In one embodiment, once the root cause of the unfairness has been determined, the ML tool under evaluation is automatically adjusted with respect to the root cause to mitigate the unfairness. In other words, where bias is detected in the ML tool, automatically adjust the ML tool under evaluation with respect to the root cause to reduce the bias. In one embodiment, before the automatic adjustment, the fairness assessment method detects that the unfairness or bias was introduced to the ML tool by a training operation applied to the ML tool. For example, where an ML tool has transitioned into a biased state regarding a demographic class following training, the fairness system may initiate an automatic reversion of the ML tool to a previous version that was certified fair with respect to the demographic class (or, at least, to a previous state not known to be biased with respect to the demographic class). In another example, the fairness assessment system may retrieve a training set that caused the ML tool to be configured in the biased state, remove from the training set the training features (or other training parameters for the ML tool) associated with the demographic class where bias was introduced into the ML tool, and retrain the ML tool with the remaining training features that were not associated with the affected demographic class. The retrained ML tool may then be reassessed to confirm the absence of bias. In yet another example, subsets of one or more of the training features belonging to the affected demographic class may be removed from the training set, the ML tool retrained with the remaining training features, and the retrained ML tool assessed for fairness again to determine whether the bias is resolved.

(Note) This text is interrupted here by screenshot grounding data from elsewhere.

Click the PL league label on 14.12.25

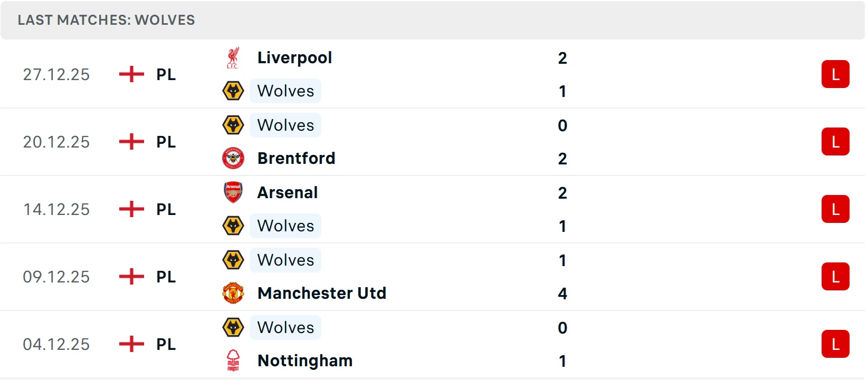[166, 209]
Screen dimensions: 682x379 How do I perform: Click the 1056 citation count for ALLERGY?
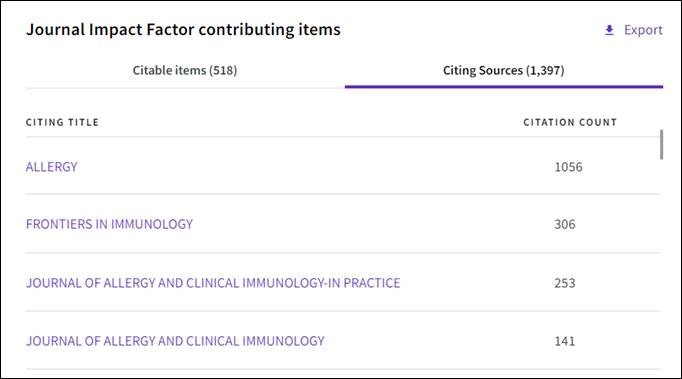click(x=568, y=167)
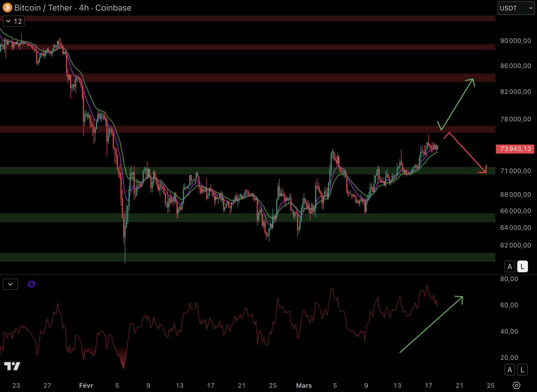Enable auto scale A on oscillator pane
The width and height of the screenshot is (537, 392).
coord(509,369)
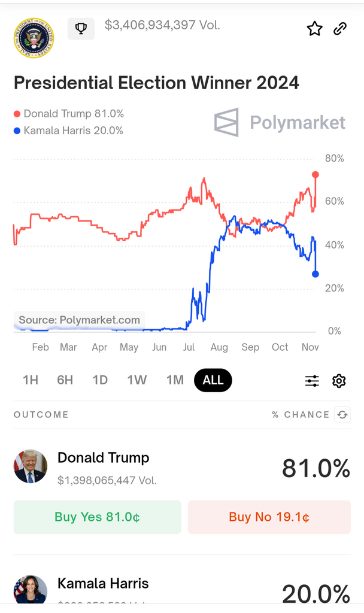364x613 pixels.
Task: Click Donald Trump's profile thumbnail
Action: [x=31, y=466]
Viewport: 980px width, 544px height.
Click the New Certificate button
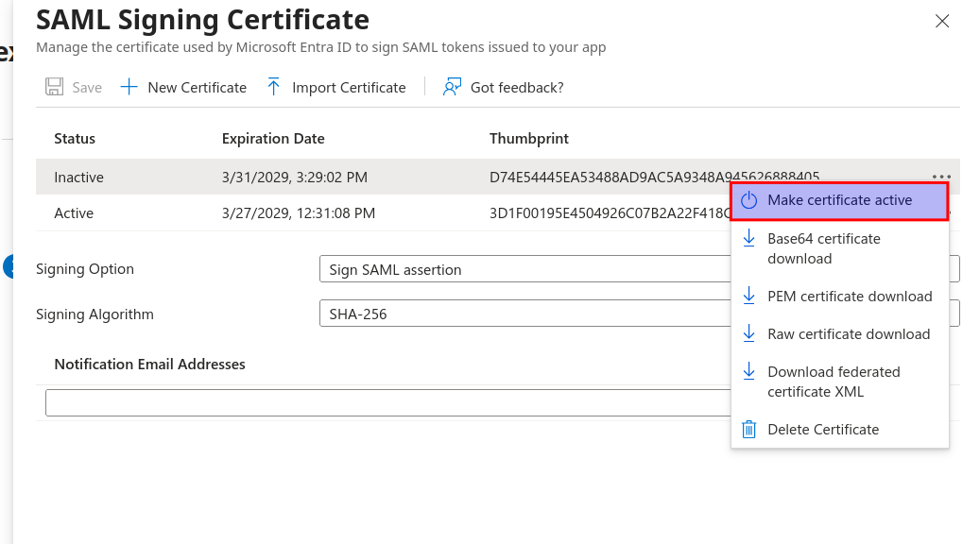tap(183, 86)
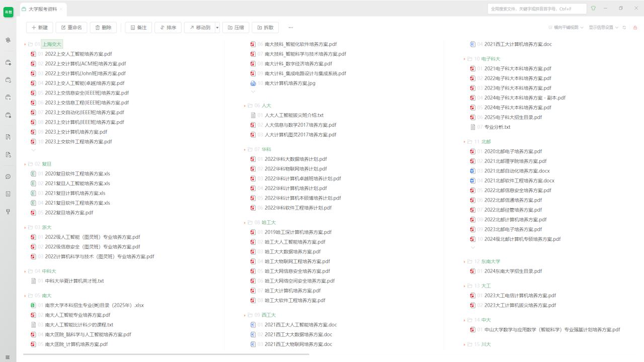Collapse the 02 复旦 folder triangle
The image size is (644, 362).
click(x=25, y=164)
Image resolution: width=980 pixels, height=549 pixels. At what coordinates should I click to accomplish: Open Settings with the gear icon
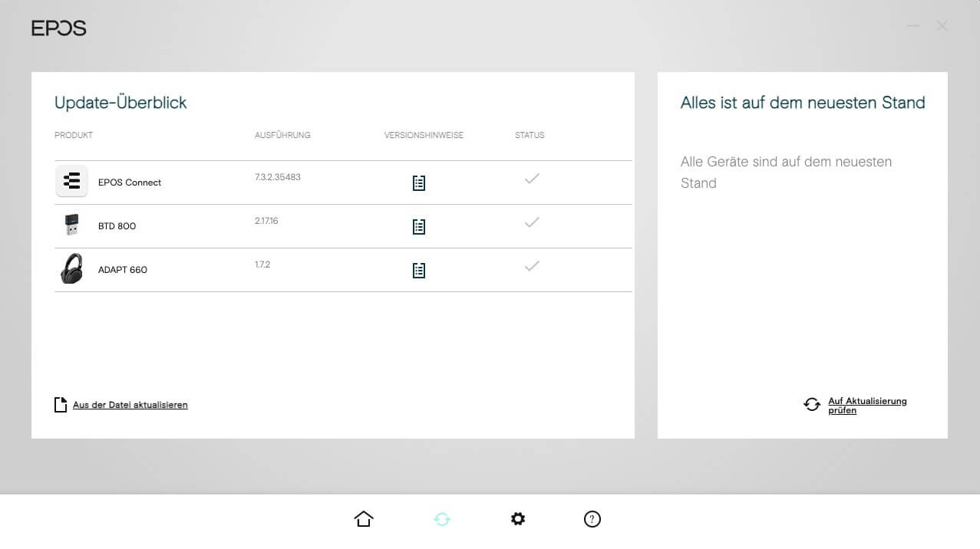(x=518, y=519)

—Demonstrating Counterfactual Fairness with Fault Detection—

In one embodiment, the fairness assessment systems and methods described herein provide the first machine learning system able to answer “what if” queries as required by counterfactual fairness. Counterfactual fairness is a method of demonstrating fairness that ensures outcomes are the same for a factual situation for an individual and a counterfactual situation where the individual has different CatVars (that is, belongs to a different demographic classification) than in the factual situation. In one embodiment, the aspect of counterfactual fairness is integrated into the overall data flow of the fairness assessment systems and methods described herein. In one embodiment, ML tools (such as causal networks or causal graphs, also called “Bayesian networks” for some time series use cases) being evaluated for fairness may be incorporated into a data flow that tests the ML tool in counterfactual scenarios. The ML tool (such as a causal graph/network) can be tested experimentally and invalidated if the ML tool does not conform to the data.

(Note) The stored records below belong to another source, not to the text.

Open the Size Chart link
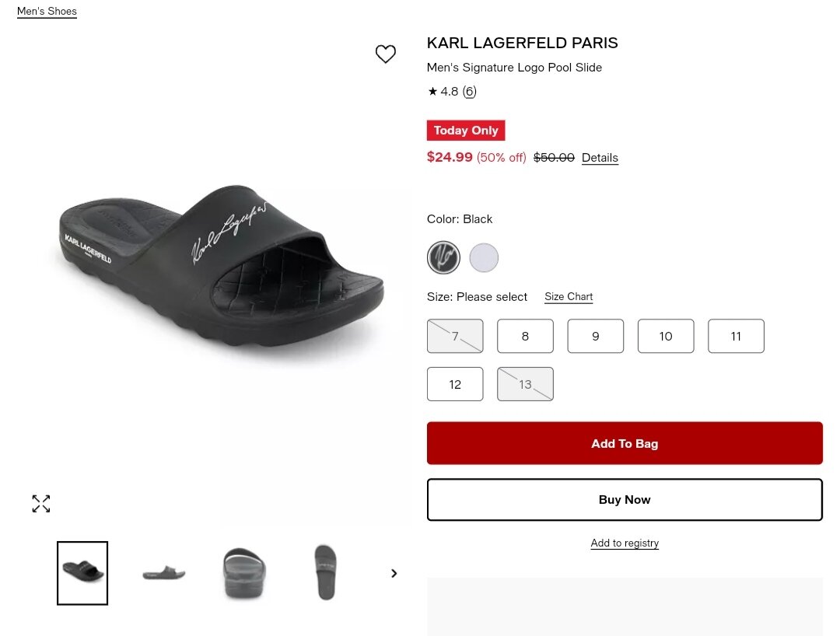 click(x=569, y=296)
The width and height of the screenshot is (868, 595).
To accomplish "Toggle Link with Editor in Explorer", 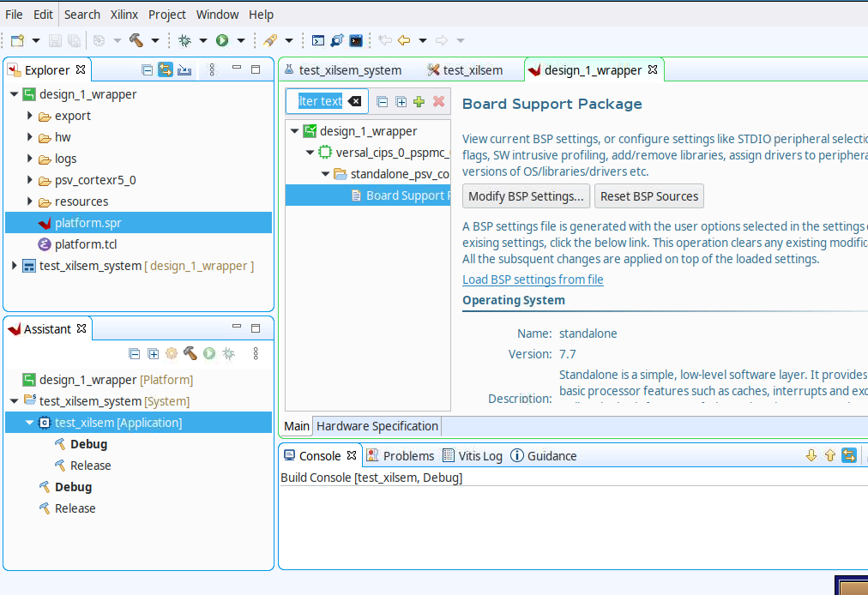I will [x=165, y=69].
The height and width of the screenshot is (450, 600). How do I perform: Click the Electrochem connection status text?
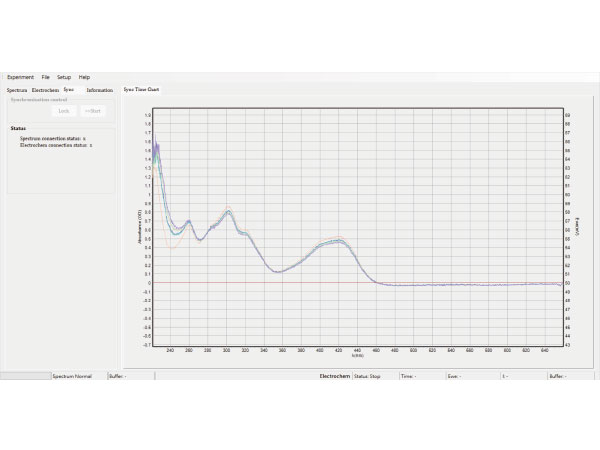[56, 145]
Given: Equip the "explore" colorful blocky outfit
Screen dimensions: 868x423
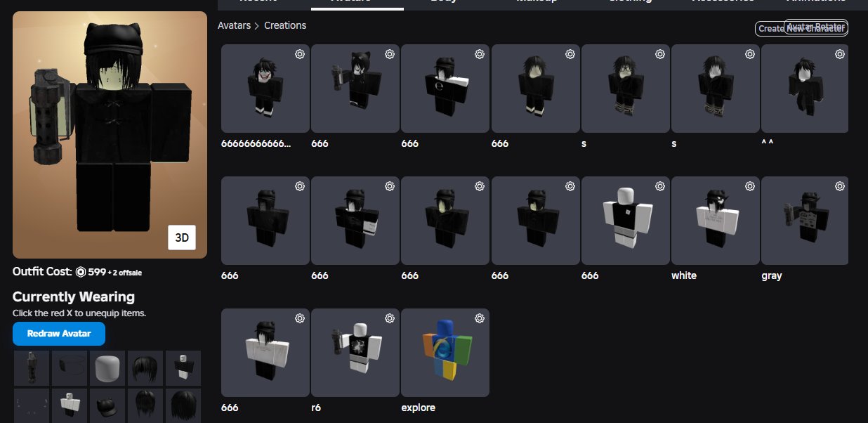Looking at the screenshot, I should [x=445, y=353].
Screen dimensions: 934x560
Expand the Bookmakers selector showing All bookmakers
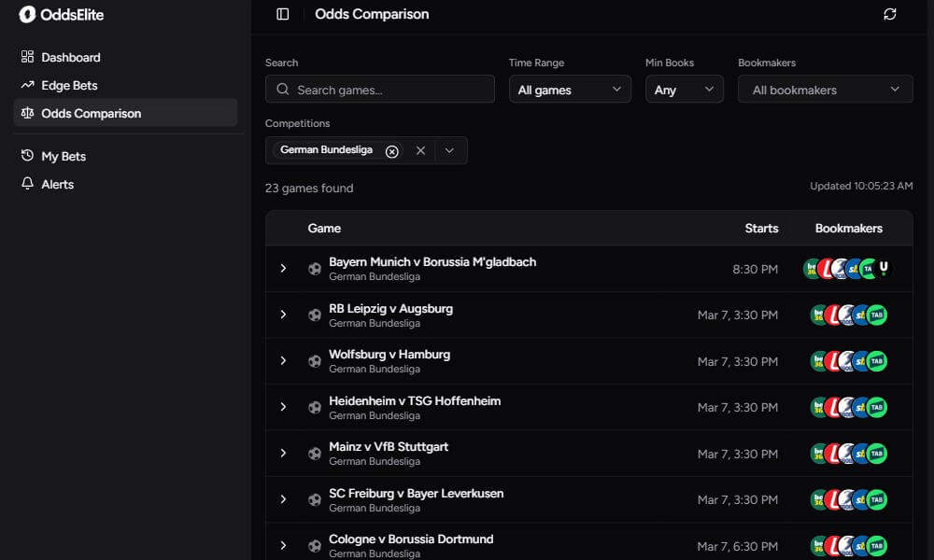825,90
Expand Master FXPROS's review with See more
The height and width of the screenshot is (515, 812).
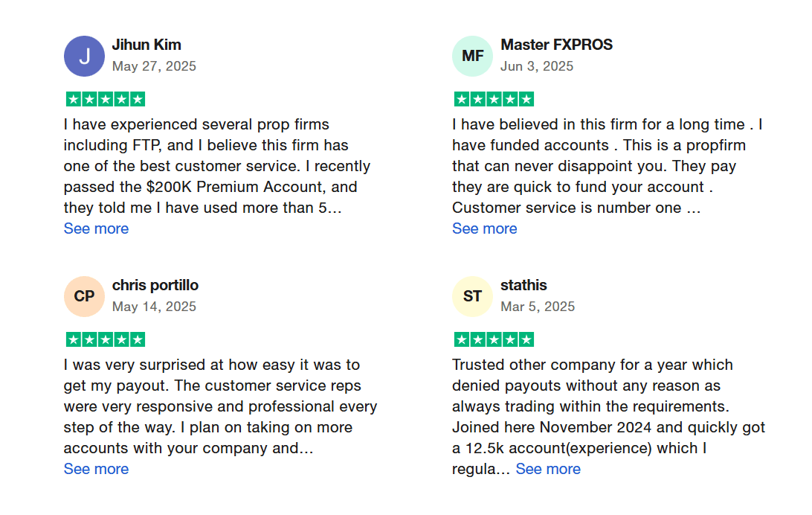(485, 228)
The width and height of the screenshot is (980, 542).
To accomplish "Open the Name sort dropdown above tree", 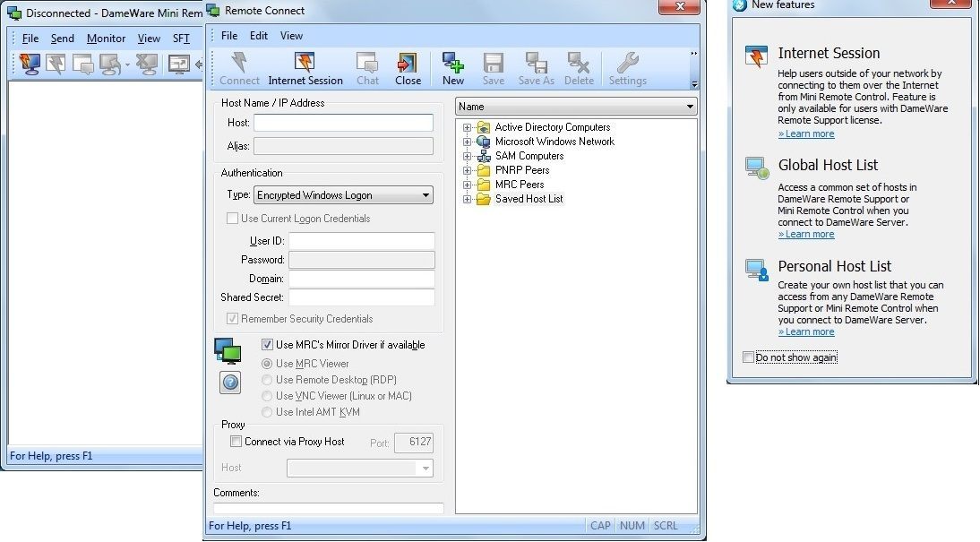I will point(576,107).
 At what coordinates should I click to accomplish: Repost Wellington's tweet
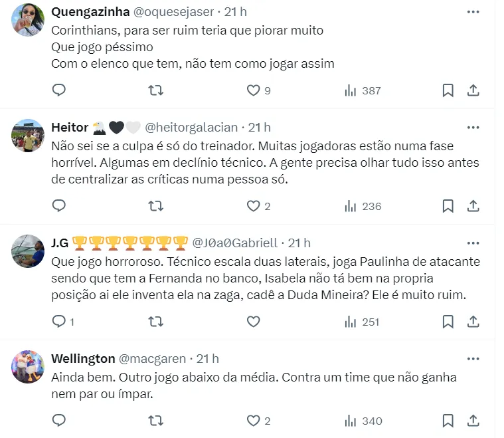point(155,420)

In one embodiment of the fairness assessment systems and methods described herein, the ML tools (such as causal graphs/networks) are not evaluated by criteria falling inside or outside a decision boundary. Instead, in one embodiment, an innovative binary hypothesis sequential probability ratio test (SPRT) is incorporated in a quantitative decision evaluation of fairness (or unfairness). Counterfactual fairness or unfairness are demonstrable by application of a binary-hypothesis fault detection test such as SPRT to residuals between expected outcomes for a demographic class and outcomes assigned by the ML tool under test. In one embodiment, applying SPRT for determining fairness brings a mathematically provable advantage of ultra-low Type-I (false alarm probability (FAP)) false positive fairness decision and Type-II (missed alarm probability (MAP)) false negative fairness decision misidentification probabilities.

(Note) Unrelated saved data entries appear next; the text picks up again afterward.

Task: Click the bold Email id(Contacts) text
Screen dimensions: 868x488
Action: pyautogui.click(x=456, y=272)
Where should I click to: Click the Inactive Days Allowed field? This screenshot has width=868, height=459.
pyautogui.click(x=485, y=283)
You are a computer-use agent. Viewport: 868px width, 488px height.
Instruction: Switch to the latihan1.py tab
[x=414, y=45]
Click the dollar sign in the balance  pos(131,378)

Additionally, incorporating SPRTs into fairness decisions framework allows outcomes or results of ML tools to be determined to be fair, or not fair due to an identifiable cause with a sufficient degree of confidence to make the determination meaningful. With every iteration, SPRT will make a decision implicating one of three conclusions. First, (1) Null Hypothesis H0 which means no bias occurs in the outcomes of the ML tool, with a pre-specified quantitative confidence factor. In other words, the Null Hypothesis H0 is that no detectable bias is present. Second, (2) Alternative (or bias) Hypothesis H1 which means that bias is detected in the outcomes of the ML tool and attributable to one or more identified CatVars, also with a pre-specified quantitative confidence factor. In other words, the Alternative Hypothesis H1 is that bias is clearly present. Finally, (3) Neither Null Hypothesis H0 nor Alternative Hypothesis H1 is implicated, which means that there is insufficient data (e.g., in a database of transactions and ML tool outcomes) to conclude (1) or (2) with sufficient confidence to meet the pre-specified quantitative confidence factor. The pre-specified confidence factor(s) may be provided or set in advance of executing the binary hypothesis test in order to specify a degree of certainty for making determinations of the presence or the absence of bias. In one embodiment, as the database of transactions and outcomes of the ML tool continues to grow and new data becomes available, the binary hypothesis SPRT will continuously be re-applied with every new incoming row of observations.

In one embodiment, the fairness assessment systems and methods described herein synergistically combine three kinds of techniques for ensuring fairness in ML models (or other ML tools): (a) the observations used for evolving the ML model can be preprocessed to ensure fairness certification in particular and requirements compliance in general; (b) the evolution of the ML model can also be modified to ensure continuous fairness requirement compliance as the database of transactions and outcomes grows with new incoming rows of observations in the future; and (c) the running of the ML model/algorithm can be continuously monitored to ensure compliance with requirements, enabling automated adjustment (post-processing) as well as enabling need for the ML model to evolve to be signaled.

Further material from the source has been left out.